◆ Your goal
List every line of the listing below that contains the string "Instruction". Case counts.

◆ Records for processing
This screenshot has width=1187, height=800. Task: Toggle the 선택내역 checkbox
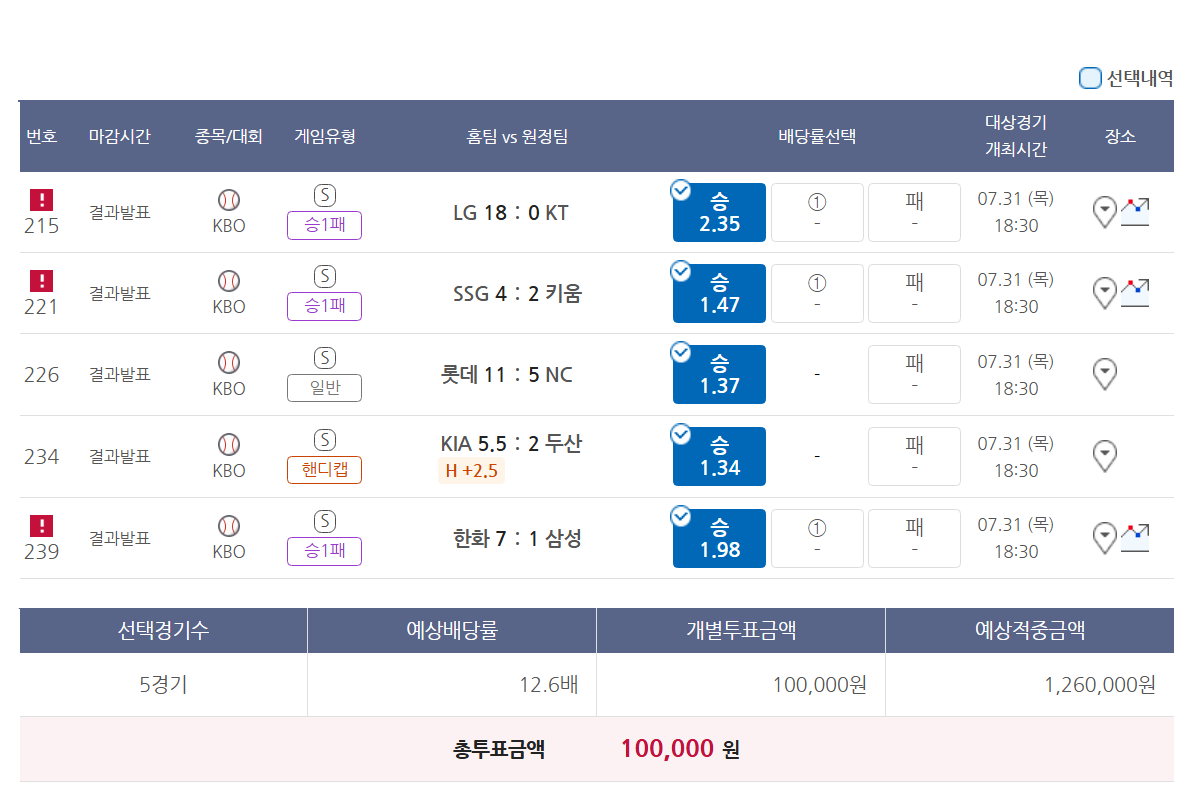click(x=1090, y=78)
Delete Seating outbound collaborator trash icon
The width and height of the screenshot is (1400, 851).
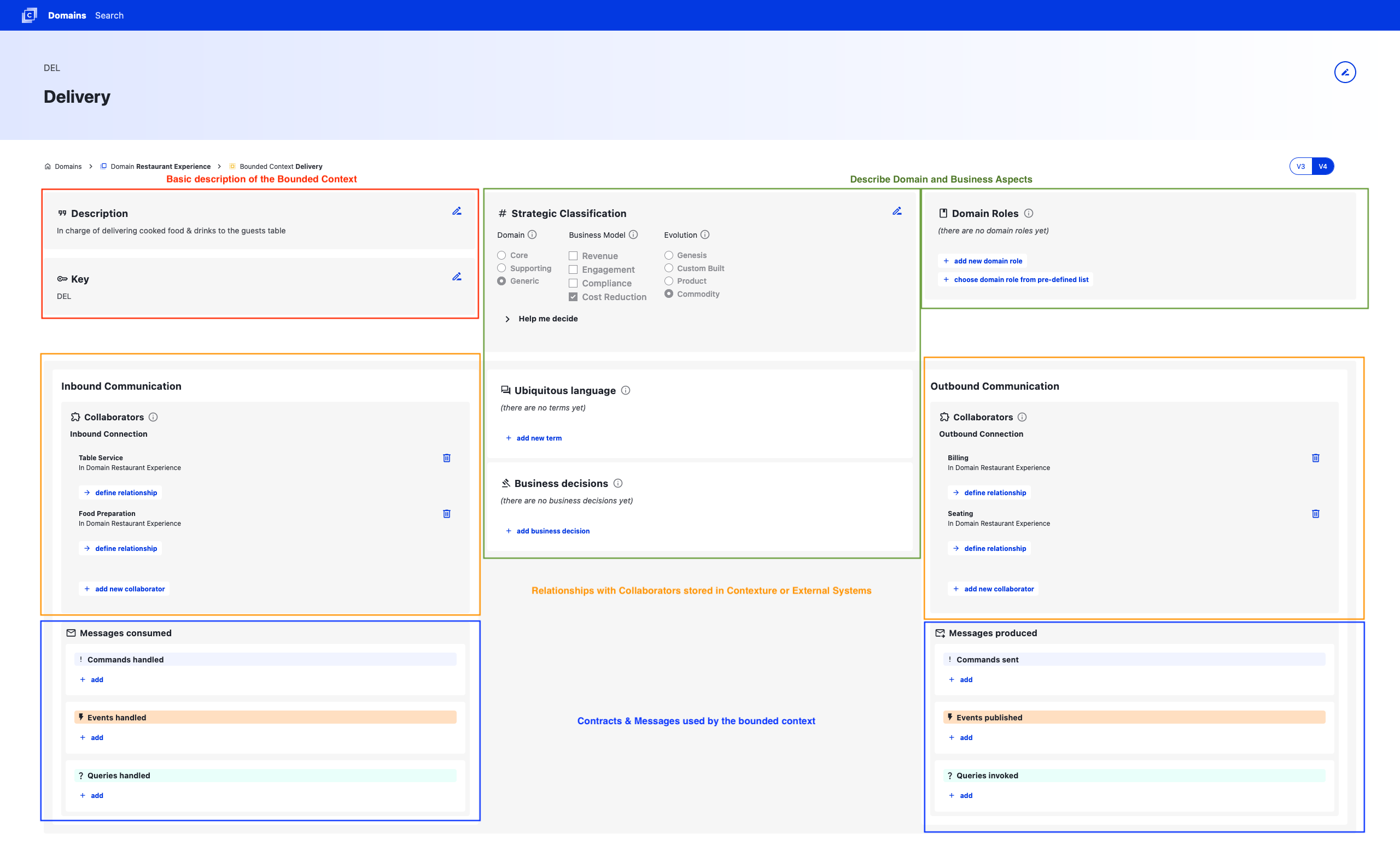[1315, 514]
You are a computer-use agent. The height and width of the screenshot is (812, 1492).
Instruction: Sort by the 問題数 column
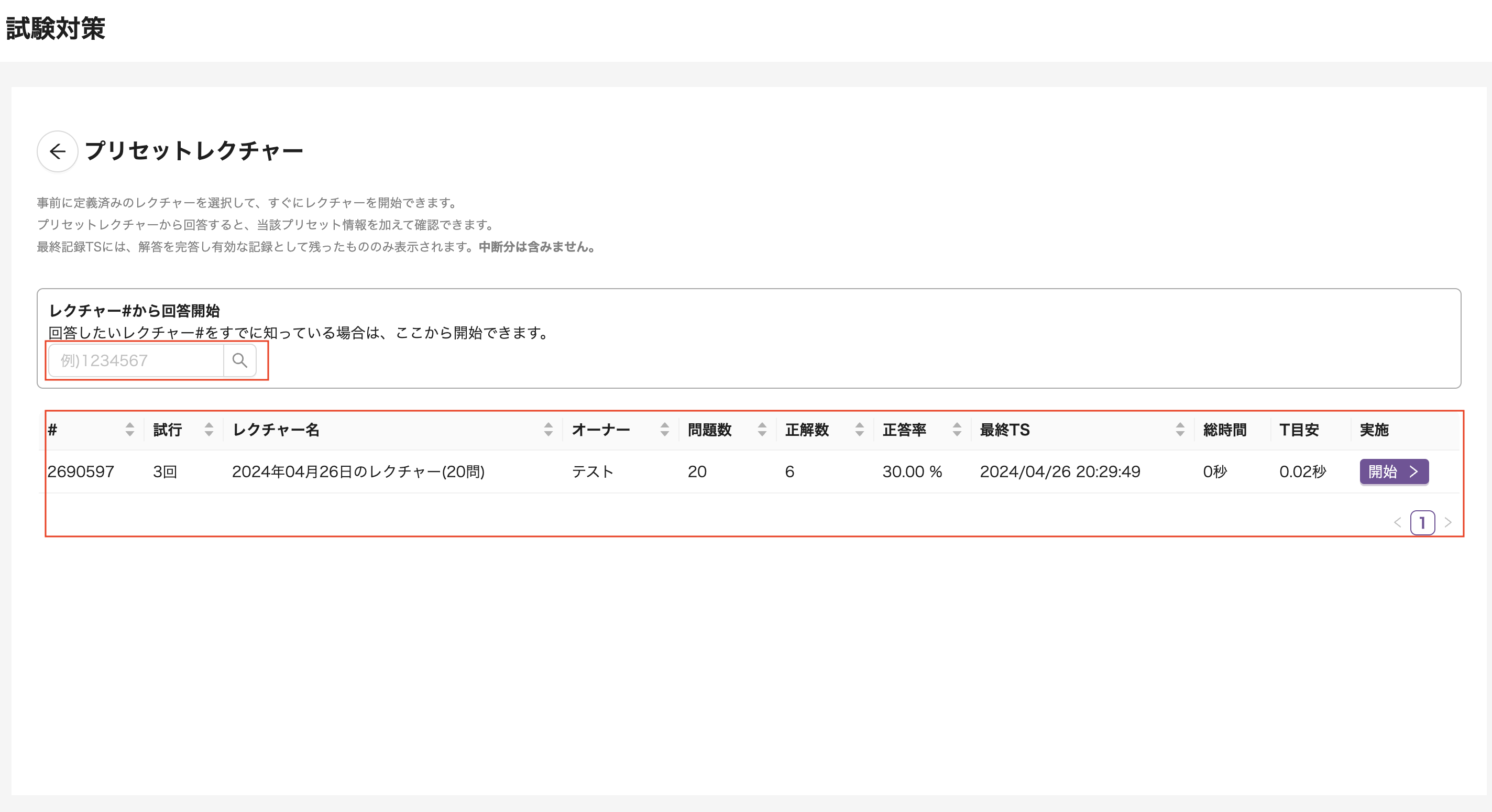(762, 430)
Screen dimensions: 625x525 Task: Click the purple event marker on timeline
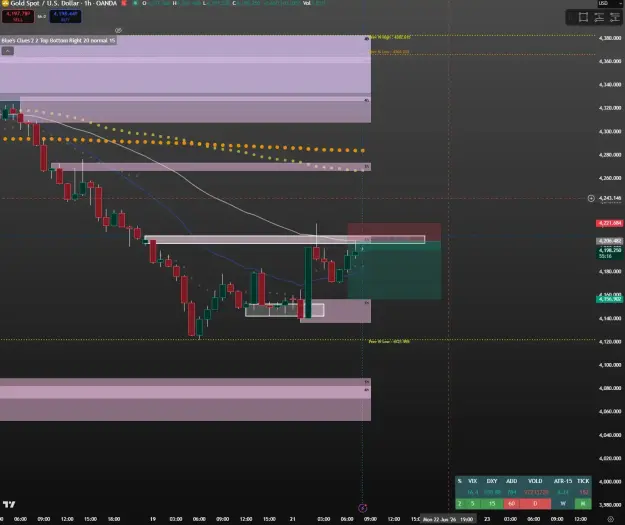click(362, 508)
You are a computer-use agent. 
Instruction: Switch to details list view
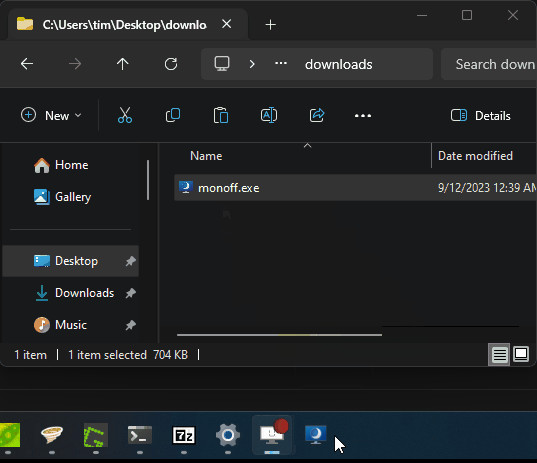499,354
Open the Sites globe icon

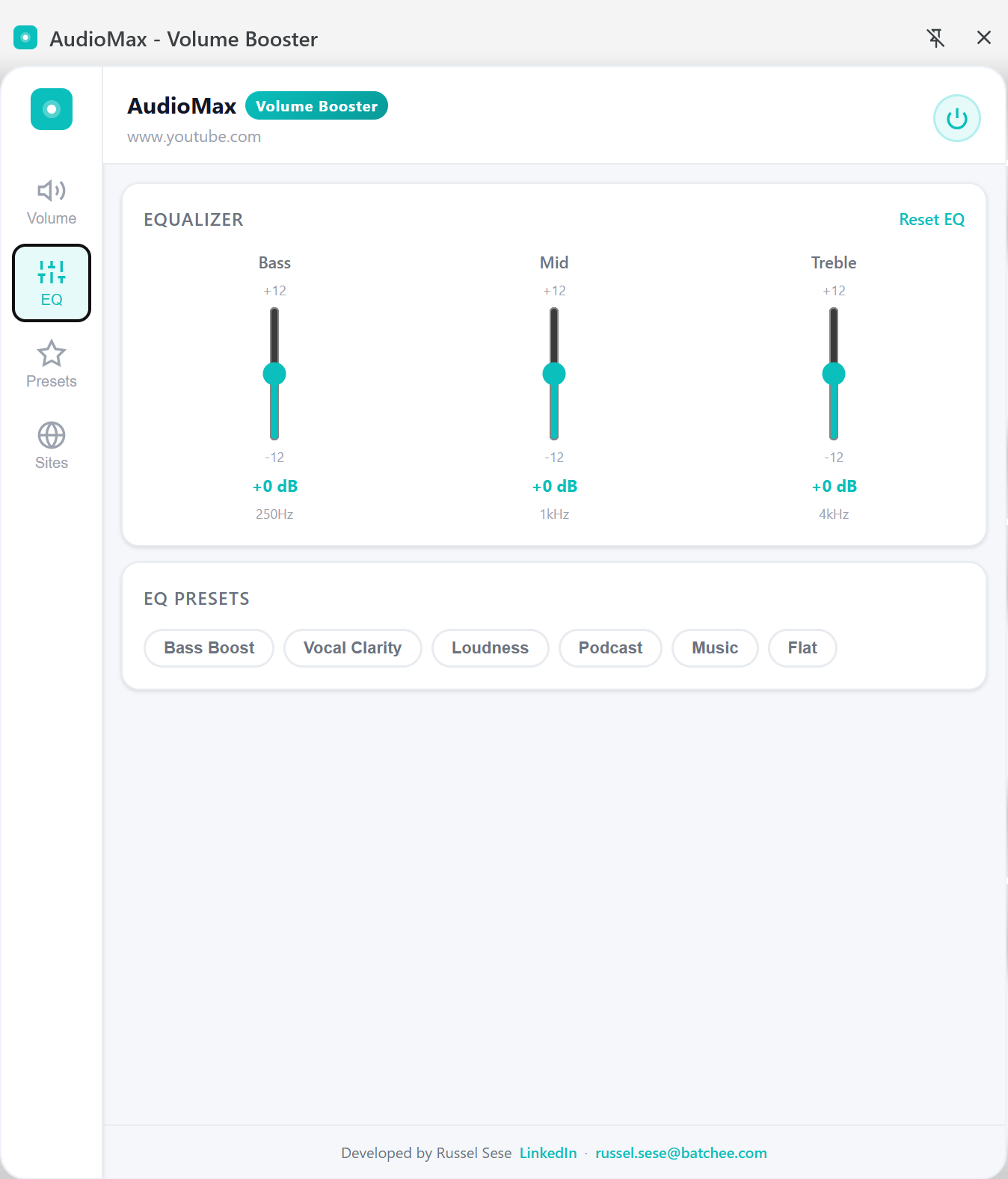[x=52, y=436]
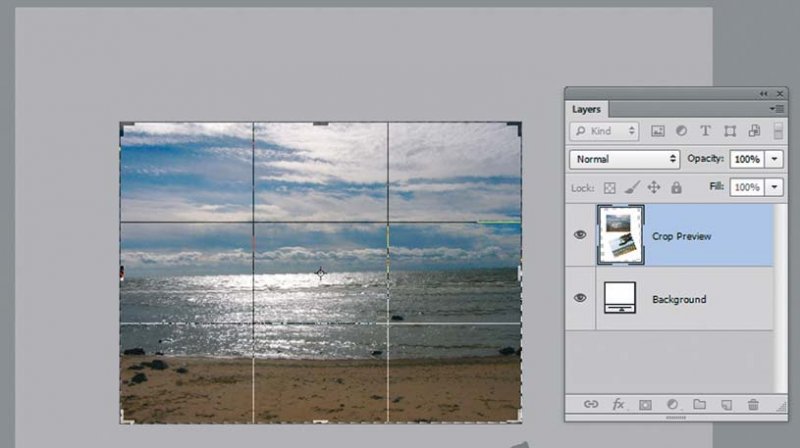Expand the Fill slider arrow
Screen dimensions: 800x448
pyautogui.click(x=775, y=187)
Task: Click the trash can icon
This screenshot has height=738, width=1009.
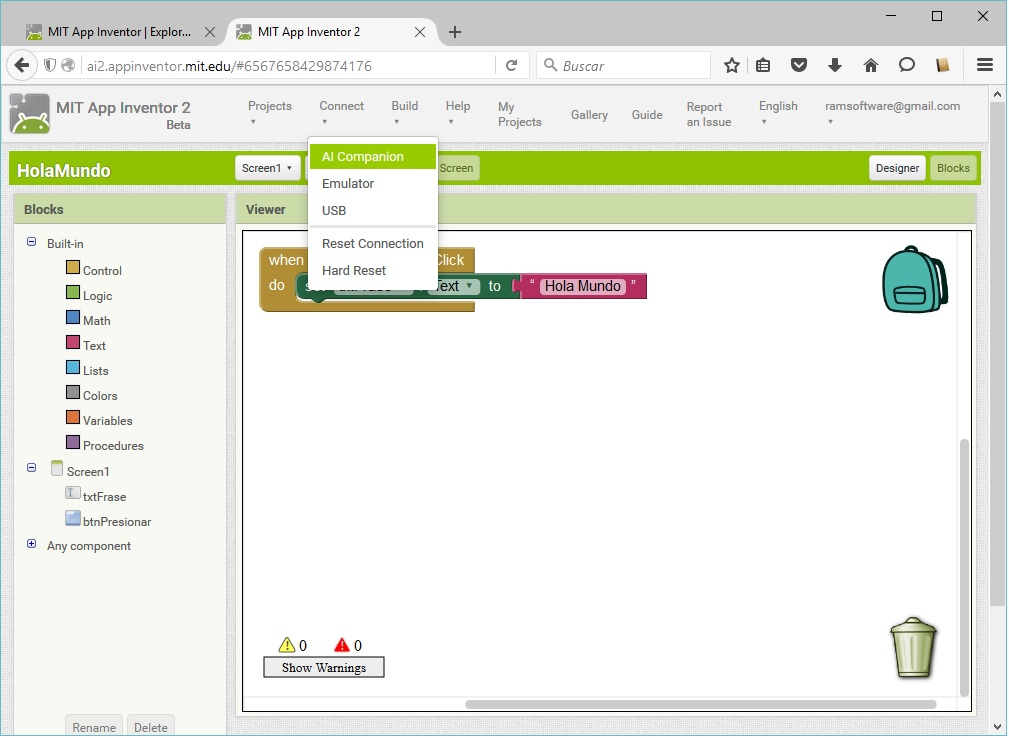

◆ Result for this task
Instruction: Sort by the 問題数 column
Instruction: Switch to details list view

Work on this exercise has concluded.